Al momento, nel nostro paese non c’è una mobilitazione generale e dispiegata contro la guerra e contro il governo della guerra. Questo permette a Giorgia Meloni di arrampicarsi sugli specchi: colleziona “figure barbine” (vedi le promesse non mantenute sulle accise sul carburante) e incolpa altri delle sue responsabilità (ad esempio i benzinai per i rincari sul carburante). Ma la mobilitazione delle masse popolari cresce, anche se non c’è ancora un centro autorevole che si faccia carico di svilupparla pienamente, ed è destinata a svilupparsi.

La questione di fondo, quindi, NON è sperare che la mobilitazione si estenda e salga di tono e aspettare che succeda, ma partecipare attivamente al movimento che la fa crescere. A questo proposito, la linea del P.ARC è chiaramente indicata nella Risoluzione n. 1 in discussione al VI Congresso Nazionale.

“I comunisti devono mettersi alla testa per sviluppare in ogni settore della popolazione operazioni specifiche dirette a

1. denunciare le operazioni militari delle Forze Armate (FFAA) italiane, la promozione del reclutamento di volontari e di mercenari nelle milizie ucraine, il sostegno logistico e informatico alle operazioni militari ucraine;

2. denunciare le operazioni di sostegno alle forze armate ucraine svolte a partire dalle basi Usa-Nato posizionate in Italia;

3. denunciare e lottare contro la moltiplicazione delle esercitazioni militari e l’ampliamento delle basi militari Usa, Nato e italiane;

4. denunciare e sabotare le sanzioni commerciali, monetarie e finanziarie contro la Federazione Russa (grande produttore ed esportatore mondiale di grano e fertilizzanti, nonché primo esportatore di gas naturale e petrolio per l’Italia e la gran parte del continente europeo) che si ritorcono contro le masse popolari italiane: aumento dei prezzi, carovita, riduzione delle esportazioni con smantellamento di strutture produttive;

5. protestare contro queste operazioni militari ed economiche e contro il riarmo che sottrae risorse alle masse popolari (servizio sanitario, sistema scolastico e università e altre strutture dello “Stato sociale”);

6. boicottare e sabotare le operazioni militari;

7. far partecipare sia la truppa che gli ufficiali alla lotta contro la guerra (anche solo attraverso denunce circostanziate relative alle modalità e alle operazioni con cui il governo italiano invia armi e sistemi di armi all’Ucraina e truppe nei paesi vicini) facendo leva sulle contraddizioni già esistenti nelle FFAA.

━━━━━━━━━━━━━━━━━━━━━━━━━━━━━━

### Esplora il materiale:
(A) Riproduci il testo sulla mobilitazione contro la guerra parola per parola, partendo da “7. far partecipare” e scendendo fino a “esistenti nelle FFAA.”.
(B) Secondo il testo sulla mobilitazione contro la guerra, in quale documento è indicata la linea del P.ARC?
(C) Riprendi il testo sulla mobilitazione contro la guerra dal punto in cui si ferma.

### Righe estratte:
━━━━━━━━━━━━━━━━━━━━━━━━━━━━━━

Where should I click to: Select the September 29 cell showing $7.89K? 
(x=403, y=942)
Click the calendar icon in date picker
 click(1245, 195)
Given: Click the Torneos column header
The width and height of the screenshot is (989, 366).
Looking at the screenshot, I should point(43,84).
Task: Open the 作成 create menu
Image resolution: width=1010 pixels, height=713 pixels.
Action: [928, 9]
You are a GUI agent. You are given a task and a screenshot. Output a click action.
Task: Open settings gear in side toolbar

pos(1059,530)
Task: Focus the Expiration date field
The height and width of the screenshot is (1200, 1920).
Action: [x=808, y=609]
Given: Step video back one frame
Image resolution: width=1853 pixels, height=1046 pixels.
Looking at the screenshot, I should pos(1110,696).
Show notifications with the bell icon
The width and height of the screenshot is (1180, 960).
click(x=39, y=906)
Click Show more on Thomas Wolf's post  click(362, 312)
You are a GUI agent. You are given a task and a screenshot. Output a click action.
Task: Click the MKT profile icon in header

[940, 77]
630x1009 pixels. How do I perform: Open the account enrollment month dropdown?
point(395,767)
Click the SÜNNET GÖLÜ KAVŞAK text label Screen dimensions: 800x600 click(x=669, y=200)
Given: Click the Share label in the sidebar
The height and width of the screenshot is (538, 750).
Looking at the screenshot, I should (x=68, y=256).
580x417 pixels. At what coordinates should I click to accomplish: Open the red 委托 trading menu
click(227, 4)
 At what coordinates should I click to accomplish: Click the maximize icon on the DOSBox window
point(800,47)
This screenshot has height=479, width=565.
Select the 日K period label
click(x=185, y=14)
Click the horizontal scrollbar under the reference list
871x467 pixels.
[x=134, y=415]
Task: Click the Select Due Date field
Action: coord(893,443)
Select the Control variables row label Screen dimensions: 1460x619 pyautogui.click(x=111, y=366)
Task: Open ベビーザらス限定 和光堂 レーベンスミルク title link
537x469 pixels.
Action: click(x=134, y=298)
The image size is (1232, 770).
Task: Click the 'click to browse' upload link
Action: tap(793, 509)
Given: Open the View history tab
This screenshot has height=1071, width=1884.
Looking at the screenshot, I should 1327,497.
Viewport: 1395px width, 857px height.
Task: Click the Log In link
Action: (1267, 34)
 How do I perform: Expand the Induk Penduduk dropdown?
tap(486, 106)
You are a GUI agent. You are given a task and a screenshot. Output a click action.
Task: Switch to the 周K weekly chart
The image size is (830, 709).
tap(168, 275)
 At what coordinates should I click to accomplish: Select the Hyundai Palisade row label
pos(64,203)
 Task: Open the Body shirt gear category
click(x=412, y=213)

━━━━━━━━━━━━━━━━━━━━━━━━━━━━━━

### Risposte alle attività:
(A)
7. far partecipare sia la truppa che gli ufficiali alla lotta contro la guerra (anche solo attraverso denunce circostanziate relative alle modalità e alle operazioni con cui il governo italiano invia armi e sistemi di armi all’Ucraina e truppe nei paesi vicini) facendo leva sulle contraddizioni già esistenti nelle FFAA.

(B) Nella Risoluzione n. 1 in discussione al VI Congresso Nazionale.

(C)
Porre fine alla partecipazione dell’Italia alla guerra in corso in Ucraina è l’azione più efficace che le masse popolari italiane possono fare a tutela dei propri particolari interessi e per porre fine o almeno ostacolare la continuazione della guerra e quindi venire in aiuto alle popolazioni colpite”.

Contro la propaganda di guerra a Sanremo e in tutta Italia!

https://www.carc.it/2023/02/09/contro-la-propaganda-di-guerra-a-sanremo-e-in-tutta-italia/

Sabato 11 febbraio, davanti alla sede Rai delle principali città del paese, il Partito Comunista, insieme a organizzazioni come Fisi, Ancora Italia per la sovranità democratica e altre, ha organizzato la mobilitazione Spegni Sanremo per manifestare contro la partecipazione del presidente ucraino al Festival della canzone italiana e più in generale contro la guerra che l’Italia, al fianco della Nato, sta portando avanti contro la Federazione russa. Nonostante la presenza di Zelensky sia saltata, come anche la messa in onda del suo video messaggio, sarà Amadeus a fare le sue veci leggendone il discorso in prima serata su Rai uno, seguito da milioni di telespettatori.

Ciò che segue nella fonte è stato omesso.